Ribadisco, se le attuali giovani famiglie non vogliono avere figli, tanto meno desiderano un anziano da accudire: questo ormai è assodato; infatti, se le famiglie giovani non vogliono o non possono avere un figlio per tutta una serie di considerazioni (inconciliabilità di carriera e maternità, costo della vita, sacrificio professionale e via discorrendo) perché mai dovrebbero volere in casa un anziano? Secondo quest’ottica non ha molto senso, vero?
Quindi gli anziani sono tagliati fuori, lasciati ai margini della società e, di fatto, vivono meglio soltanto in base a quello che anche il Papa ha definito “Dio Denaro”; è il “Dio Denaro” che regola i nostri rapporti, la nostra affettività, la nostra percezione del mondo esterno o perfino l’avere a che fare con la nostra medesima vita e morte.

Immagine articolo Fucine Mute

Se c’hai i soldi, affronti tutto questo meglio — non dico bene, meglio -, ma se i soldi sono pochi sei abbandonato a te stesso.
Perciò, queste persone che vengono a prendersi cura dei nostri anziani sviluppano una vera e nuova cultura dell’amore, cultura dell’affettività perché è proprio affetto quello che danno: lo stare insieme ad un anziano, che cosa significa? Significa prendersi cura di lui. E chi si prende cura di qualcuno in tutte le ore del giorno e della notte? Nemmeno la mamma nei confronti del suo bambino, perché la mamma, oggi, non ha tempo, lavora, non può continuamente pensare alla propria prole. Giusto?
Queste persone sono venute e vengono a dare affetto e a profondere una cura totale ad un’altra persona umana: è su questo che dobbiamo riflettere.
È una nuova forma di affettività, comprata, perché si paga; non è gratuita poiché è una forma di lavoro. Però, è una forma di lavoro completamente nuova e diversa da quella che potrebbe essere l’assistenza di volontariato, laico o della Caritas, che si interessa al problema di dare un pasto o un tetto al giorno a persone che non ce l’hanno: questa si configura come una qualità in più dell’amore tra esseri umani.

TC: Certo, ma al di là dell’amore, avendo queste persone a che fare con anziani che soffrono (nella maggior parte dei casi) di patologie, dovrebbero avere una specializzazione o quanto meno delle qualifiche: come fare in questo caso, dal momento che spesso lo Stato non gli riconosce nemmeno i titoli di studio?

 AG: Si può rispondere, sempre dal mio modesto punto di vista, con un migliore stato del welfare: costruendo uno Stato migliore, uno Stato che si prenda sempre più cura — e non meno, come può invece sembrare — dei bisogni di tutte le persone che fanno parte della collettività.

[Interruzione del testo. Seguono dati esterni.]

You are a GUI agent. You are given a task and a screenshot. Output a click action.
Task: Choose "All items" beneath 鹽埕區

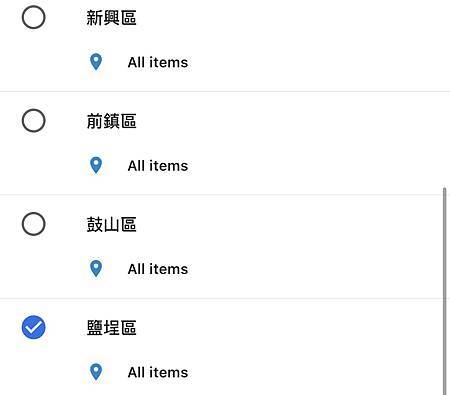click(x=158, y=372)

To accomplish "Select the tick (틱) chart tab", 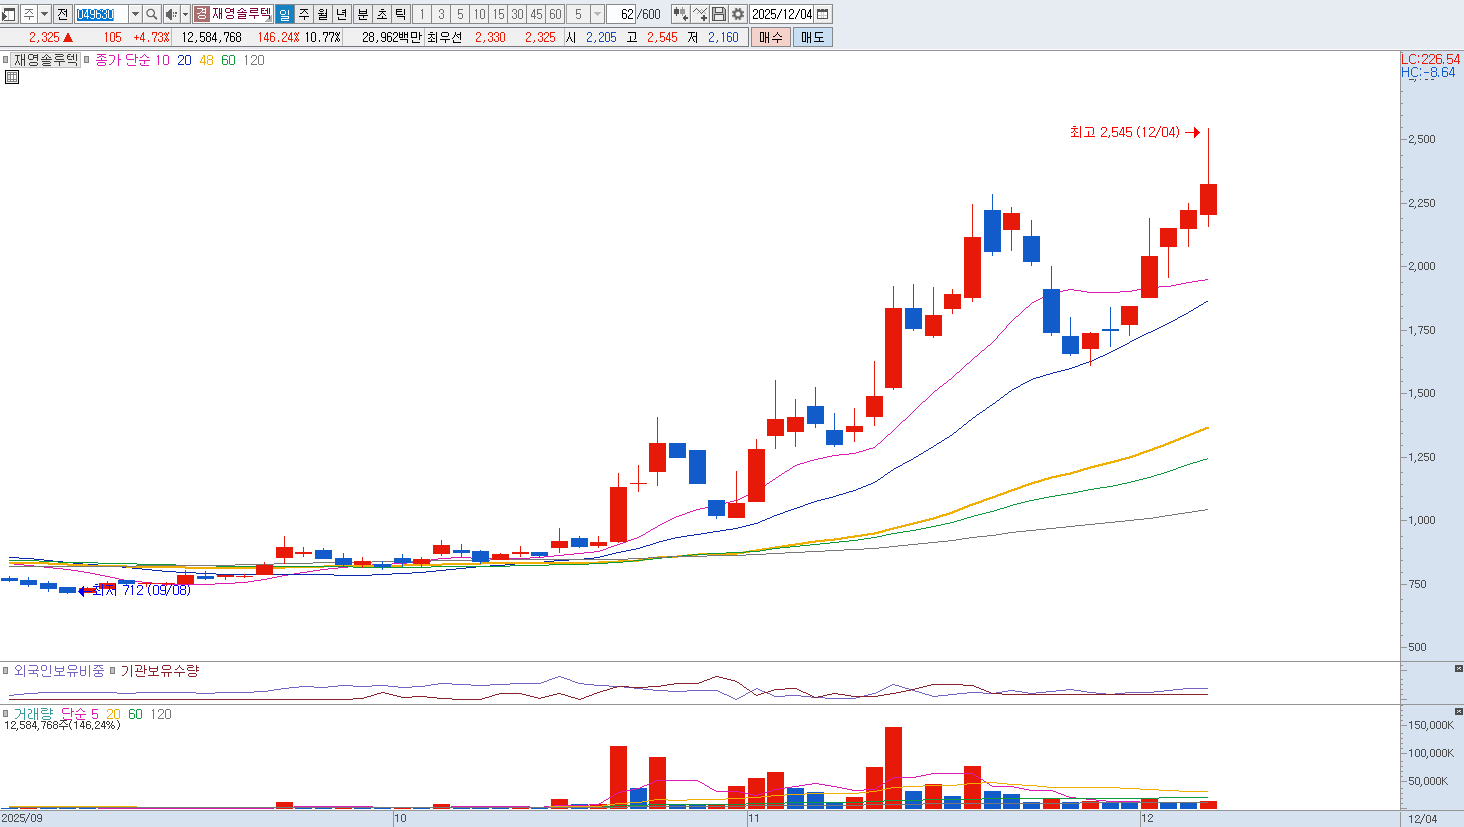I will (400, 14).
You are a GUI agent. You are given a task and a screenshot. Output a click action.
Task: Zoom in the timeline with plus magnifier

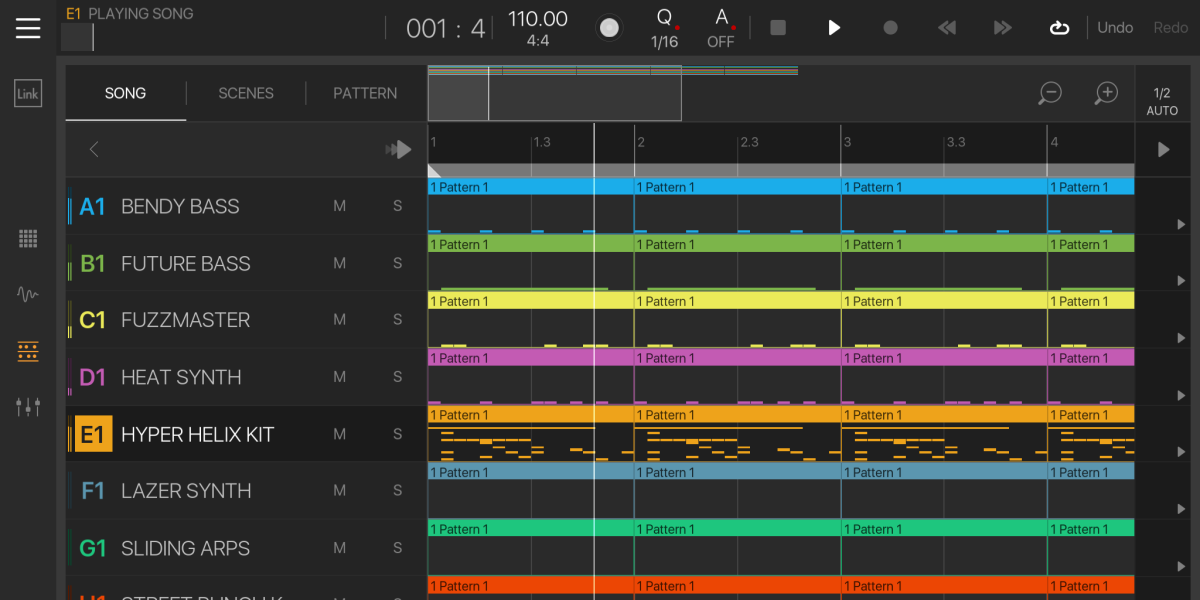click(x=1106, y=94)
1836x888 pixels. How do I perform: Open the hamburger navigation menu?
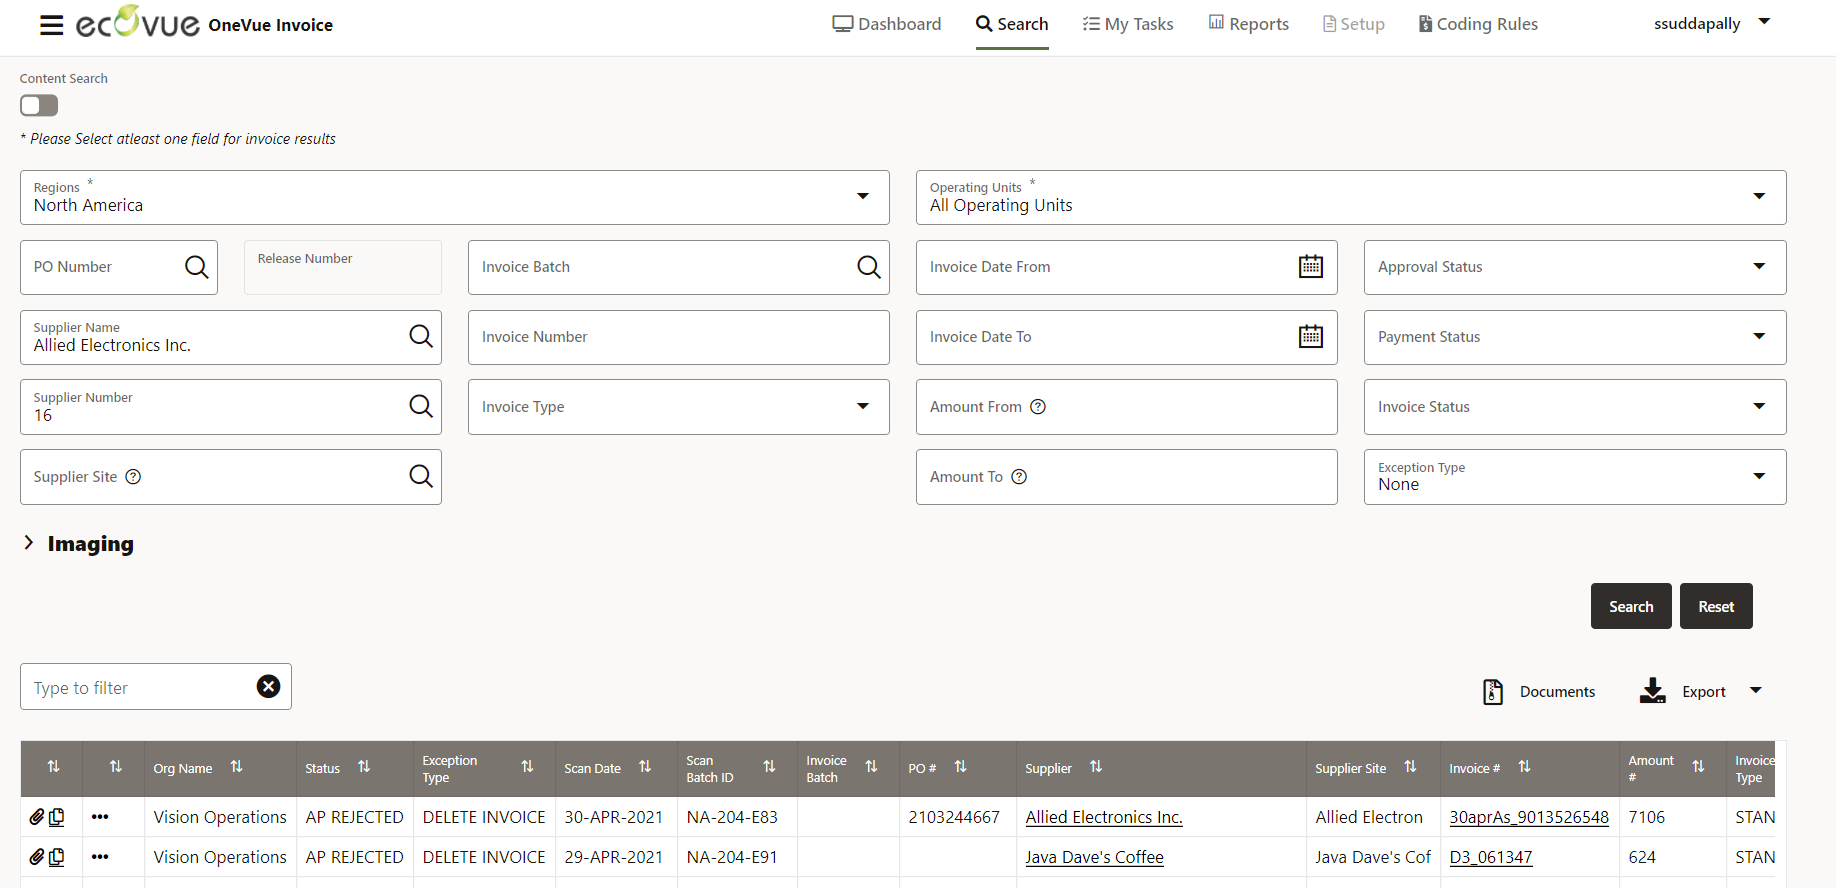51,25
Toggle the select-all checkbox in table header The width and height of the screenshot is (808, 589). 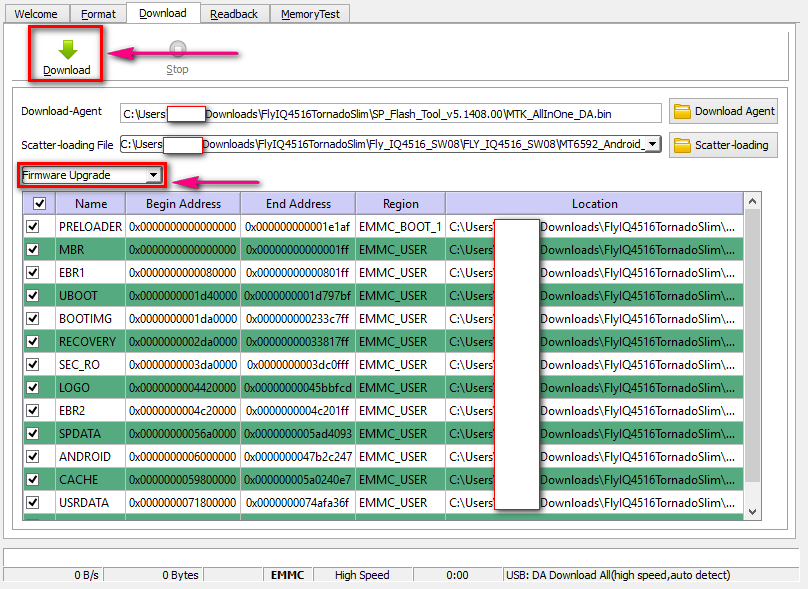39,204
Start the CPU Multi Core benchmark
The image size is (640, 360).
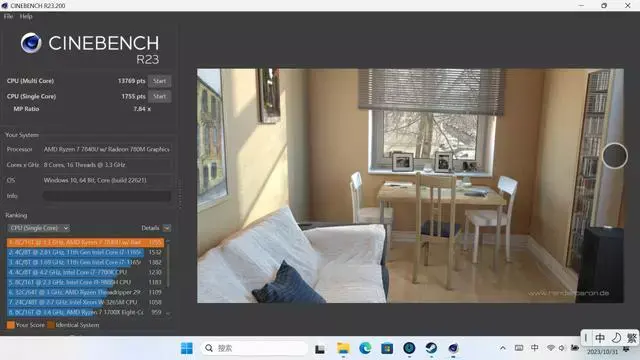159,81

Agli italiani non serve pagare qualche euro di tasse in meno, serve più sicurezza sociale, più attenzione nei confronti dell’anziano, e questo anche se l’affetto non glielo potrà mai dare lo Stato: l’amore continuo o il prendersi cura notte e giorno, glielo può dare soltanto una persona che dedica una parte della sua vita — spesso la giovinezza — agli altri.

TC: Qual è invece, concludendo, la prima “cura” che possiamo dare noi ai popoli migranti?

AG: Una prima cura è rappresentata anche da questo tipo di manifestazioni che fungono da stimolo e da riflessione per un agire. Vorrei sottolineare il grande impegno degli operatori nell’istituire eventi come Sguardo meticcio, che è promosso dall’associazione Alce.
Per il resto, è indispensabile tener ben presente nella mente — sempre e prima di qualsiasi cosa — una considerazione fondamentale.
I popoli umani che abbiamo sterminato tornano a noi e, per la logica dell’homo homini lupus, dovrebbero venire con intenti sanguinari e vendicativi. Non è così. L’arabo non viene a convincerci — come spesso viene millantato — che Allah è meglio di Jahvè. Queste sono frottole.
È un gesto doveroso riflettere che queste persone non vengono qui per spodestarci o danneggiarci, come qualche politico vorrebbe dare ad intendere. Arrivano da noi per trovare ciò che non hanno, vale a dire le stesse cose che noi europei, nei secoli scorsi, gli abbiamo tolto. Vengono per trovare dignità. Noi li accogliamo con la Bossi-Fini.